Dataset entries
-------------------------
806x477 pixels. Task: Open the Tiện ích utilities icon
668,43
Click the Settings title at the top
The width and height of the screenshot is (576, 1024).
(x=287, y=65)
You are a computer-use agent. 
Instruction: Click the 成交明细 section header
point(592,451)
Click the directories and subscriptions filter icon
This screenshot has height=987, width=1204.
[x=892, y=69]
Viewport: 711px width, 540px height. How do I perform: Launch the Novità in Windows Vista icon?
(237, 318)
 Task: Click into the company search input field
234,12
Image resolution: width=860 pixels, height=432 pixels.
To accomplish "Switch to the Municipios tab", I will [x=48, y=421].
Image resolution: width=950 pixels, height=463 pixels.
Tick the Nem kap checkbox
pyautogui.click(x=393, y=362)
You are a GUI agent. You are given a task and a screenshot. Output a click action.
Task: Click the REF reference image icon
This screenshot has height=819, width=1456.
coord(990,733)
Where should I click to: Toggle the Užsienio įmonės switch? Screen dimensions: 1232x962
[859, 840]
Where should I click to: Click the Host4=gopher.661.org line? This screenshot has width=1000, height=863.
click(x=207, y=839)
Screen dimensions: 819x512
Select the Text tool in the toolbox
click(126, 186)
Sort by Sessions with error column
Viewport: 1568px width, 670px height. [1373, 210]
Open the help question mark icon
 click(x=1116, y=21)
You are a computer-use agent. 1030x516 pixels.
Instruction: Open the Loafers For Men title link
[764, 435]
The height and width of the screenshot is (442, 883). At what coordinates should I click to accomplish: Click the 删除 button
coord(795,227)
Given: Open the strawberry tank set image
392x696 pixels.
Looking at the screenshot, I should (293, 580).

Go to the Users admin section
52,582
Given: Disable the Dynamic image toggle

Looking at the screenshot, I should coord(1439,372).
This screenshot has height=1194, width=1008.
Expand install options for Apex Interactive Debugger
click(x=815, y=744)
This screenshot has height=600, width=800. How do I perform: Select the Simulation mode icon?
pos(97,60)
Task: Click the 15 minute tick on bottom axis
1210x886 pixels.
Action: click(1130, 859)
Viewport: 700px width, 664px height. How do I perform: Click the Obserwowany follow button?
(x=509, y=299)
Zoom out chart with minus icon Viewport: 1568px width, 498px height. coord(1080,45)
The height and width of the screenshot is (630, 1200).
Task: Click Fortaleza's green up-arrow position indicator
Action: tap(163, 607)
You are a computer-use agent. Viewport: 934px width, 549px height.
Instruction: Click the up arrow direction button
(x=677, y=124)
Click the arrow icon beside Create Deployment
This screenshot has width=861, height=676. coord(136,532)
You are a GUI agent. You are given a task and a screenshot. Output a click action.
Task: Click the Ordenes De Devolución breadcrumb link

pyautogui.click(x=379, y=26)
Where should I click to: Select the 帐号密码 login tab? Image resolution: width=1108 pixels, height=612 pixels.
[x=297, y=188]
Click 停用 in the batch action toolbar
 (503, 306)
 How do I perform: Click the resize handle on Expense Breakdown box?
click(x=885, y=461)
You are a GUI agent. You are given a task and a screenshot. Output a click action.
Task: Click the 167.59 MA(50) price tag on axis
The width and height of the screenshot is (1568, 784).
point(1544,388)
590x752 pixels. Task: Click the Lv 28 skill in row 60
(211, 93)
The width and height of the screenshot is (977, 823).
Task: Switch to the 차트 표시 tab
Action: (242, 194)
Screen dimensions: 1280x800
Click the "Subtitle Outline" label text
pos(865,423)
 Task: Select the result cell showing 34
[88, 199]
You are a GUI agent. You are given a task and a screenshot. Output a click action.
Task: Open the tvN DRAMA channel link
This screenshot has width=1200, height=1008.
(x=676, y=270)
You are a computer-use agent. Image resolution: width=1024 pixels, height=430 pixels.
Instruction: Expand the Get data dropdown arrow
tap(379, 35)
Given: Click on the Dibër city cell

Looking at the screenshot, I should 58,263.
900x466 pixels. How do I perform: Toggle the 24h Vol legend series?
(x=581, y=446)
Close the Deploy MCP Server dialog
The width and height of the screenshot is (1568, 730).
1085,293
-------------------------
▶ **Instructions for the task**: Copy out the data shown above without altering anything.

▶ **Exercise response**:
806x477 pixels. Task: Open the Tiện ích utilities icon
668,43
Click the Settings title at the top
The width and height of the screenshot is (576, 1024).
(x=287, y=65)
You are a computer-use agent. 
Instruction: Click the 成交明细 section header
point(592,451)
Click the directories and subscriptions filter icon
This screenshot has height=987, width=1204.
[x=892, y=69]
Viewport: 711px width, 540px height. How do I perform: Launch the Novità in Windows Vista icon?
(237, 318)
 Task: Click into the company search input field
234,12
Image resolution: width=860 pixels, height=432 pixels.
To accomplish "Switch to the Municipios tab", I will [x=48, y=421].
Image resolution: width=950 pixels, height=463 pixels.
Tick the Nem kap checkbox
pyautogui.click(x=393, y=362)
You are a GUI agent. You are given a task and a screenshot. Output a click action.
Task: Click the REF reference image icon
This screenshot has height=819, width=1456.
coord(990,733)
Where should I click to: Toggle the Užsienio įmonės switch? Screen dimensions: 1232x962
[859, 840]
Where should I click to: Click the Host4=gopher.661.org line? This screenshot has width=1000, height=863.
click(x=207, y=839)
Screen dimensions: 819x512
Select the Text tool in the toolbox
click(126, 186)
Sort by Sessions with error column
Viewport: 1568px width, 670px height. [1373, 210]
Open the help question mark icon
 click(x=1116, y=21)
You are a computer-use agent. 1030x516 pixels.
Instruction: Open the Loafers For Men title link
[764, 435]
The height and width of the screenshot is (442, 883). At what coordinates should I click to accomplish: Click the 删除 button
coord(795,227)
Given: Open the strawberry tank set image
392x696 pixels.
Looking at the screenshot, I should (293, 580).

Go to the Users admin section
52,582
Given: Disable the Dynamic image toggle

Looking at the screenshot, I should coord(1439,372).
This screenshot has height=1194, width=1008.
Expand install options for Apex Interactive Debugger
click(x=815, y=744)
This screenshot has height=600, width=800. How do I perform: Select the Simulation mode icon?
pos(97,60)
Task: Click the 15 minute tick on bottom axis
1210x886 pixels.
Action: click(1130, 859)
Viewport: 700px width, 664px height. How do I perform: Click the Obserwowany follow button?
(x=509, y=299)
Zoom out chart with minus icon Viewport: 1568px width, 498px height. coord(1080,45)
The height and width of the screenshot is (630, 1200).
Task: Click Fortaleza's green up-arrow position indicator
Action: tap(163, 607)
You are a computer-use agent. Viewport: 934px width, 549px height.
Instruction: Click the up arrow direction button
(x=677, y=124)
Click the arrow icon beside Create Deployment
This screenshot has width=861, height=676. coord(136,532)
You are a GUI agent. You are given a task and a screenshot. Output a click action.
Task: Click the Ordenes De Devolución breadcrumb link

pyautogui.click(x=379, y=26)
Where should I click to: Select the 帐号密码 login tab? Image resolution: width=1108 pixels, height=612 pixels.
[x=297, y=188]
Click 停用 in the batch action toolbar
 (503, 306)
 How do I perform: Click the resize handle on Expense Breakdown box?
click(x=885, y=461)
You are a GUI agent. You are given a task and a screenshot. Output a click action.
Task: Click the 167.59 MA(50) price tag on axis
The width and height of the screenshot is (1568, 784).
point(1544,388)
590x752 pixels. Task: Click the Lv 28 skill in row 60
(211, 93)
The width and height of the screenshot is (977, 823).
Task: Switch to the 차트 표시 tab
Action: (242, 194)
Screen dimensions: 1280x800
Click the "Subtitle Outline" label text
pos(865,423)
 Task: Select the result cell showing 34
[88, 199]
You are a GUI agent. You are given a task and a screenshot. Output a click action.
Task: Open the tvN DRAMA channel link
This screenshot has width=1200, height=1008.
(x=676, y=270)
You are a computer-use agent. Image resolution: width=1024 pixels, height=430 pixels.
Instruction: Expand the Get data dropdown arrow
tap(379, 35)
Given: Click on the Dibër city cell

Looking at the screenshot, I should 58,263.
900x466 pixels. How do I perform: Toggle the 24h Vol legend series?
(x=581, y=446)
Close the Deploy MCP Server dialog
The width and height of the screenshot is (1568, 730).
1085,293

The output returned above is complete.